Ollie also doesn’t really read books.  He likes activity books with flaps, touch and feel, stickers etc but he does not get into a story.  Again people assume this is attention but it isn’t, it is social again.  It’s not understanding the situation of lying in bed and chilling with a story. Or the social compliance of sitting with the other children on the mat at school.

Another thing to note is that autistic children do not understand abstract concepts, so imagination stories really don’t work for them.  They need visual aids which is why something like ‘Dear Zoo’ or “That’s not my…’ books are good for Ollie.

It is common for parents of autistic children to be in denial by calling they’re children ‘too clever’ to have autism.  First of all it is so ignorant because you’re basically saying that autistic children are dumb.  Which is not true at all, they often fixate on specific things and become little experts.  Ollie can count to 100, backwards in 2’s and countdown backwards from 20.  He can do basic algebra and add and subtract.  He is a little maths genius because his ‘autism thing’ is numbers.

Most autistic people will have an obsession.  This is basically how they make sense of the world.  If Ollie walks into a room he sees numbers.  He sees numbers that I can’t see but I always trust that the number is there and then I’ll say oh yeh, and spot a poster or something that he zoned in on.

Early signs.

Having Ted now, I can see that there were signs of autism in Ollie very early on.  Can your child point?  You will tell yourself yes because or some reason you don’t want an autistic child.  Mothers are constantly lying to theirselves because they don’t want a ‘stigma’.  The only stigma is the ignorance!
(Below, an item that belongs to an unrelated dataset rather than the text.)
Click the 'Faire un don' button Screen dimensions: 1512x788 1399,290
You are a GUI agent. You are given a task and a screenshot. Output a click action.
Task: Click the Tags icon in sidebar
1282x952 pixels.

Not pointing is a big sign, Ollie used to make noises at things he wanted so it’s easy to tell yourself it’s pointing because you understand.  Ted very clearly has a little finger in the direction of what he wants.
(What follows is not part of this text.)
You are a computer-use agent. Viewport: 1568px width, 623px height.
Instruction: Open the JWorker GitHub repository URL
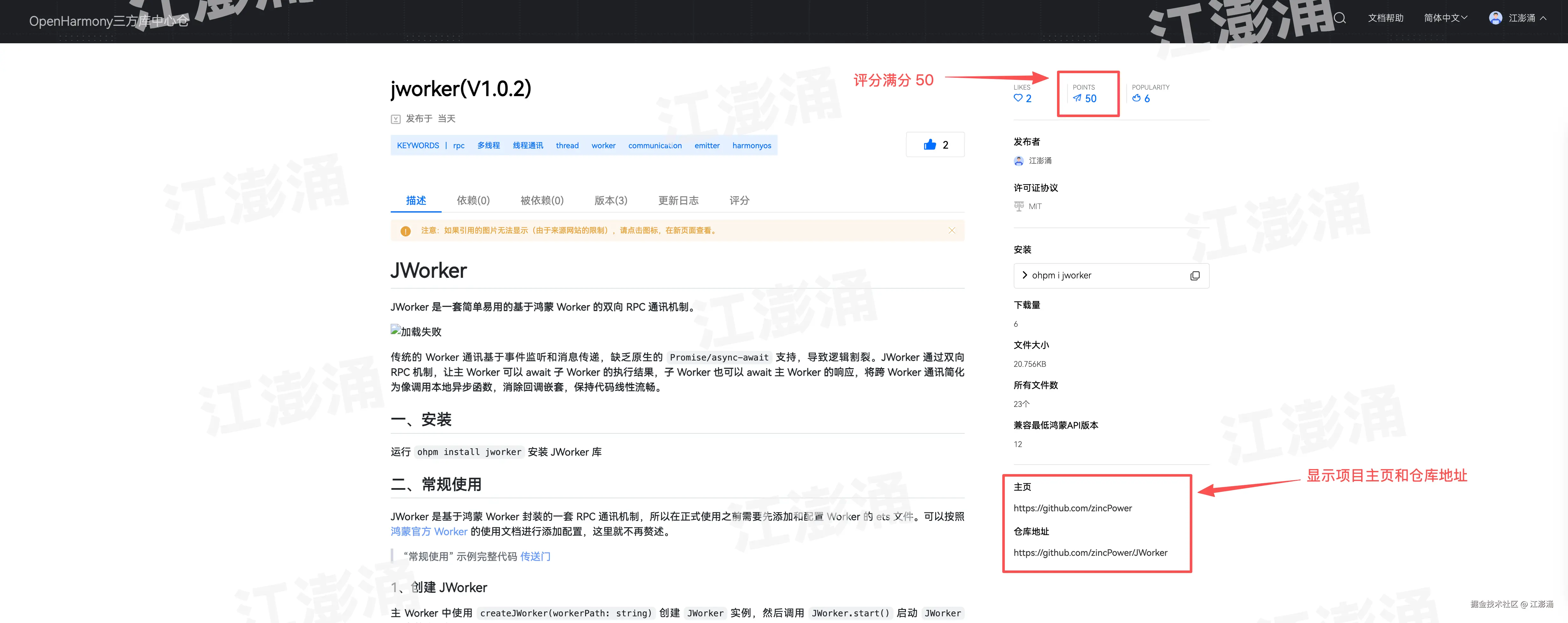pyautogui.click(x=1090, y=552)
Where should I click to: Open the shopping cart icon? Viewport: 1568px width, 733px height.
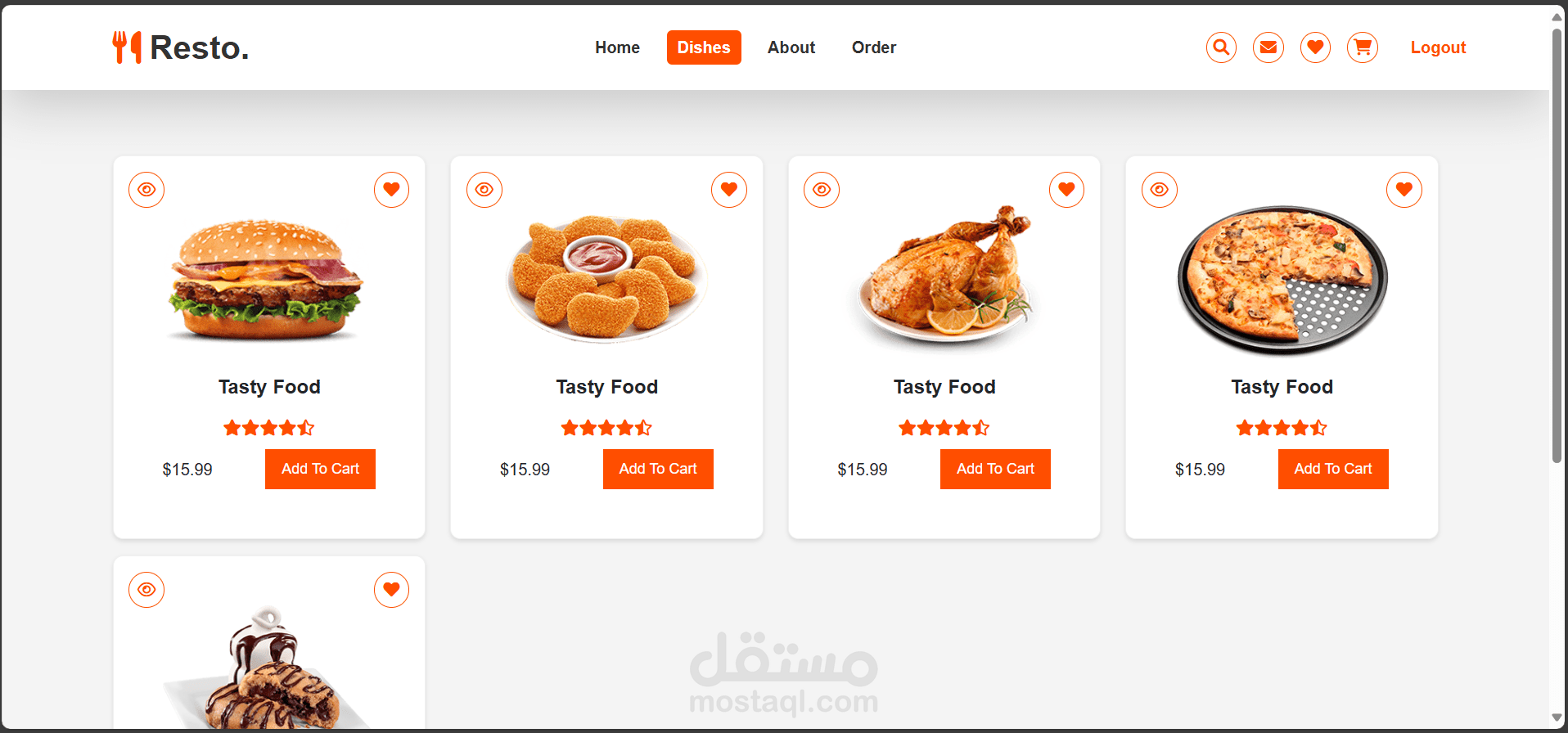1363,47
Does your child talk or babble?  Again you’ll say yes.  You’ll post online about their ‘new words’ but do they talk? By 15 months I could have a conversation with Ted, he’d answer and point and gesture.  With Ollie he was probably 3 before I could have a two way chat with him.
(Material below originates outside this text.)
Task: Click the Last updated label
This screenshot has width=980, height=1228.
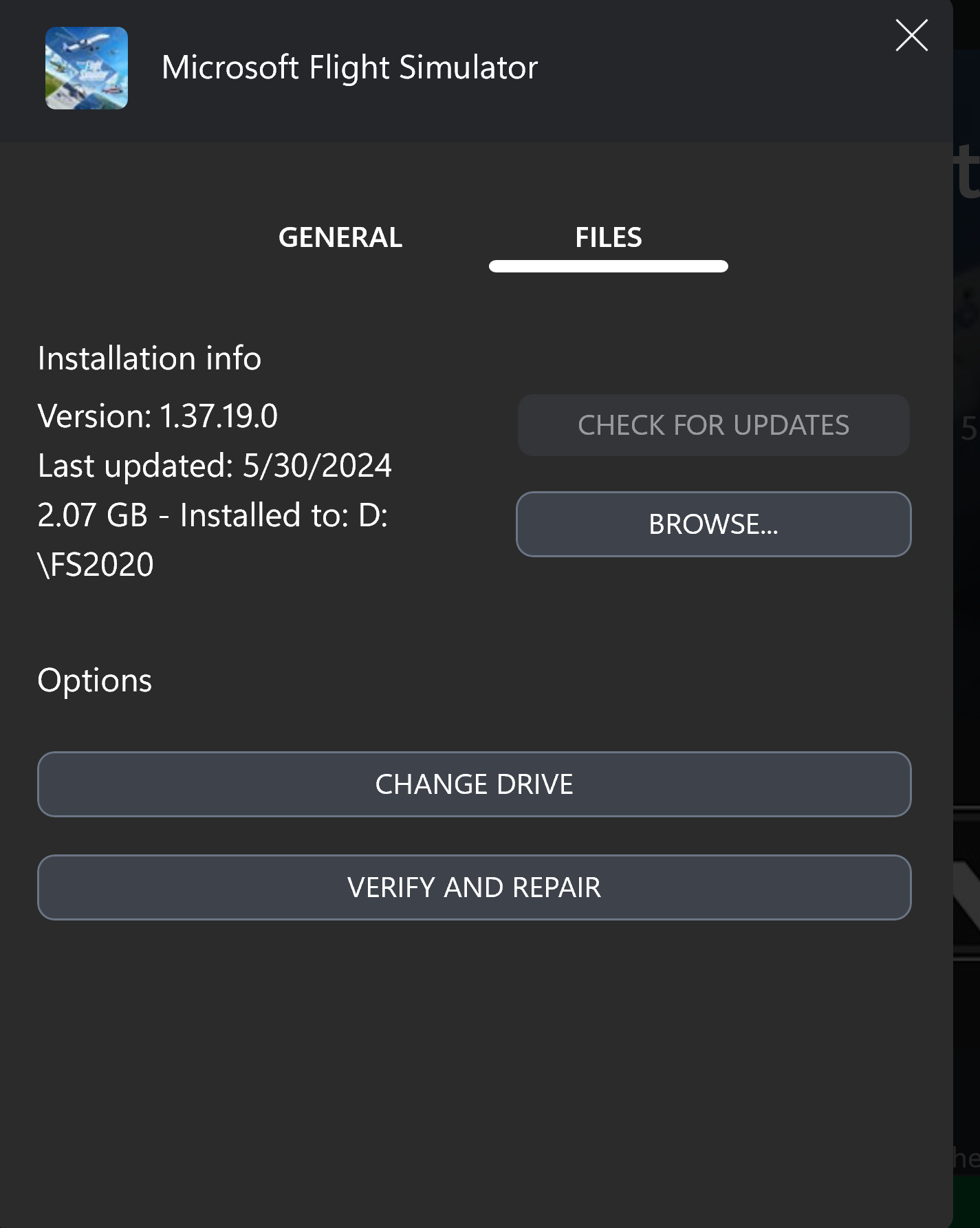Action: [135, 466]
Many parents will claim that their child can’t possibly be autistic because they’re too clever because they know where everything is kept and will climb up on the cupboards and get what they need to make breakfast and do the toast and butter the bread etc.

This is a massive sign of autism again why? Social!  It is normal for young children to develop knowing that mommy and daddy do stuff for them.  Ted will point and the door and say ‘milk’ or ‘my hand’ and he knows that I get the milk for him.

Ollie will get the little table, put a stool on top, climb up, unlock the door, go in the kitchen, get the table into the kitchen, climb up, get a cup, jump down and then pour the milk in. This is because he hasn’t got the social development that Ted has got.

Ultimately, it’s not really an issue.  It’s a difference.  I will have to post another day about why I’m firmly against autism being labelled a disability because it’s not, it’s a difference.  The milk scenario is a perfect example.  Ollie isn’t disabled by autism, in fact I’d argue he’s often enabled by autism.

It is a difference in development, not a disabling development.

Autism, is a social disorder if anything.  All of the signs point to children not having social awareness and not being able to read a situation.  This doesn’t have to debilitate life, you just need to understand and stop caring what other people think!

A lot of people will justify their child’s behaviour by saying ‘terrible twos’ I honestly think that’s a bullshit saying as well, it’s so dismissive of their little feelings. Tantrums are a frustrated child that cannot communicate with you, if these are happening a lot, maybe it’s a sign of a communication delay which is a sign of autism.

Don’t be ignorant.  Don’t be ashamed.

Trust your instincts.

There is nothing ‘wrong’ with your child, they are just different!

I wouldn’t change anything about my Ollie!